— START OF EXCERPTED TEXT —
Born Cora Walton on a sharecropper’s farm just outside Memphis, TN, on September 28, 1928, Koko, nicknamed for her love of chocolate, fell in love with music at an early age. Inspired by gospel music and WDIA blues disc jockeys B.B. King and Rufus Thomas, Taylor began belting the blues with her five brothers and sisters, accompanying themselves on their homemade instruments. In 1952, Taylor and her soon-to-be-husband, the late Robert "Pops" Taylor, traveled to Chicago with nothing but, in Koko’s words, "thirty-five cents and a box of Ritz Crackers."
In Chicago, "Pops" worked for a packing company, and Koko cleaned houses. Together they frequented the city’s blues clubs nightly. Encouraged by her husband, Koko began to sit in with the city’s top blues bands, and soon she was in demand as a guest artist. One evening in 1962 Koko was approached by arranger/composer Willie Dixon. Overwhelmed by Koko’s performance, Dixon landed Koko a Chess Records recording contract, where he produced her several singles, two albums and penned her million-selling 1965 hit "Wang Dang Doodle," which would become Taylor’s signature song.
After Chess Records was sold, Taylor found a home with the Chicago’s Alligator Records in 1975 and released the Grammy-nominated I Got What It Takes. She recorded eight more albums for Alligator between 1978 and 2007, received seven more Grammy nominations and made numerous guest appearances on various albums and tribute recordings. Koko appeared in the films Wild at Heart, Mercury Rising and Blues Brothers 2000. She performed on Late Night With David Letterman, Late Night With Conan O’Brien, CBS-TV’s This Morning, National Public Radio’s All Things Considered, CBS-TV’s Early Edition, and numerous regional television programs.
— END OF EXCERPTED TEXT —
— START OF GIVEN DATA —
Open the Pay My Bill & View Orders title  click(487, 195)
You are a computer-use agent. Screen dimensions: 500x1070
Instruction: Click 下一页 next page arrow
— END OF GIVEN DATA —
> _STATED PROBLEM A_: Name every film that the Koko Taylor biography says she appeared in.
> _STATED PROBLEM B_: Return the part of the Koko Taylor biography between "After Chess Records" and "regional television programs.", inclusive.
> _STATED PROBLEM C_: Resume the Koko Taylor biography, starting after its last sentence.
The material can be set aside.

> _EXPECTED OUTPUT A_: Wild at Heart, Mercury Rising, Blues Brothers 2000

> _EXPECTED OUTPUT B_:
After Chess Records was sold, Taylor found a home with the Chicago’s Alligator Records in 1975 and released the Grammy-nominated I Got What It Takes. She recorded eight more albums for Alligator between 1978 and 2007, received seven more Grammy nominations and made numerous guest appearances on various albums and tribute recordings. Koko appeared in the films Wild at Heart, Mercury Rising and Blues Brothers 2000. She performed on Late Night With David Letterman, Late Night With Conan O’Brien, CBS-TV’s This Morning, National Public Radio’s All Things Considered, CBS-TV’s Early Edition, and numerous regional television programs.

> _EXPECTED OUTPUT C_:
Over the course of her 40-plus-year career, Taylor received every award the blues world has to offer. On March 3, 1993, Chicago Mayor Richard M. Daley honored Taylor with a "Legend of the Year" Award and declared "Koko Taylor Day" throughout Chicago. In 1997, she was inducted into the Blues Foundation’s Hall of Fame. A year later, Chicago Magazine named her "Chicagoan of the Year" and, in 1999, Taylor received the Blues Foundation’s Lifetime Achievement Award. In 2009 Taylor performed in Washington, D.C. at The Kennedy Center Honors honoring Morgan Freeman.
Koko Taylor was one of very few women who found success in the male-dominated blues world. She took her music from the tiny clubs of Chicago’s South Side to concert halls and major festivals all over the world. She shared stages with every major blues star, including Muddy Waters, Howlin’ Wolf, B.B. King, Junior Wells and Buddy Guy as well as rock icons Robert Plant and Jimmy Page.
Taylor’s final performance was on May 7, 2009 in Memphis at the Blues Music Awards, where she sang "Wang Dang Doodle" after receiving her award for Traditional Blues Female Artist Of The Year.